## What to produce:
In the entries below, find the line with "The image size is (198, 196)." and the line with "Task: Click Uruguay"; give again those lines and every line between them, exactly.

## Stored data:
§ §

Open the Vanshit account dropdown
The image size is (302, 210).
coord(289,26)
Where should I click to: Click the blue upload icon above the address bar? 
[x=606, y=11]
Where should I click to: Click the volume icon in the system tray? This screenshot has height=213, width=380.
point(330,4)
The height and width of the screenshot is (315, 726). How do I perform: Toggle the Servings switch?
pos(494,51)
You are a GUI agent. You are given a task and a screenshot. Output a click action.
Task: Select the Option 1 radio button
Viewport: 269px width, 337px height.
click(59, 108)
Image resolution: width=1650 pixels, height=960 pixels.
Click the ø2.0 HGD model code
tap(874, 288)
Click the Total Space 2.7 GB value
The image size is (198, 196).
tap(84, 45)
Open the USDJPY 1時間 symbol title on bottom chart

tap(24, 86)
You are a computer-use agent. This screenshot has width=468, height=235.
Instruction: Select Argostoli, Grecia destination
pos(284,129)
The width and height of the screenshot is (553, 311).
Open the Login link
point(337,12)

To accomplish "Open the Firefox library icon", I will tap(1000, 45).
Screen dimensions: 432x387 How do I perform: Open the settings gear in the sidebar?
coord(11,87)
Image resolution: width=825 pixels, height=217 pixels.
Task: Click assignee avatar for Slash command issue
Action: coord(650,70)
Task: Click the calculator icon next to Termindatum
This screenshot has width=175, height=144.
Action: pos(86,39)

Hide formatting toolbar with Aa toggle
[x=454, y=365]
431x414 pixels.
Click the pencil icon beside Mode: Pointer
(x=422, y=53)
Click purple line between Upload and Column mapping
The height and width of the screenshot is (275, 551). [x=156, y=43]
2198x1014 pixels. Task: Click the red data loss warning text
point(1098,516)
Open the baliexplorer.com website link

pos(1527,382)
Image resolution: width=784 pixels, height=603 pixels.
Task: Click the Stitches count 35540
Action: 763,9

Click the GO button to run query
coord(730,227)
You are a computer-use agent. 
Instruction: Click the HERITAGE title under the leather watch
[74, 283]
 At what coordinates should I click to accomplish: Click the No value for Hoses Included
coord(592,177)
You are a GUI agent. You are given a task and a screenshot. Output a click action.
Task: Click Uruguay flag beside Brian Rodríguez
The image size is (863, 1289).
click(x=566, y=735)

§ §

## Exercise response:
The image size is (198, 196).
tap(84, 45)
Open the USDJPY 1時間 symbol title on bottom chart

tap(24, 86)
You are a computer-use agent. This screenshot has width=468, height=235.
Instruction: Select Argostoli, Grecia destination
pos(284,129)
The width and height of the screenshot is (553, 311).
Open the Login link
point(337,12)

To accomplish "Open the Firefox library icon", I will tap(1000, 45).
Screen dimensions: 432x387 How do I perform: Open the settings gear in the sidebar?
coord(11,87)
Image resolution: width=825 pixels, height=217 pixels.
Task: Click assignee avatar for Slash command issue
Action: coord(650,70)
Task: Click the calculator icon next to Termindatum
This screenshot has width=175, height=144.
Action: pos(86,39)

Hide formatting toolbar with Aa toggle
[x=454, y=365]
431x414 pixels.
Click the pencil icon beside Mode: Pointer
(x=422, y=53)
Click purple line between Upload and Column mapping
The height and width of the screenshot is (275, 551). [x=156, y=43]
2198x1014 pixels. Task: Click the red data loss warning text
point(1098,516)
Open the baliexplorer.com website link

pos(1527,382)
Image resolution: width=784 pixels, height=603 pixels.
Task: Click the Stitches count 35540
Action: 763,9

Click the GO button to run query
coord(730,227)
You are a computer-use agent. 
Instruction: Click the HERITAGE title under the leather watch
[74, 283]
 At what coordinates should I click to accomplish: Click the No value for Hoses Included
coord(592,177)
You are a GUI agent. You are given a task and a screenshot. Output a click action.
Task: Click Uruguay flag beside Brian Rodríguez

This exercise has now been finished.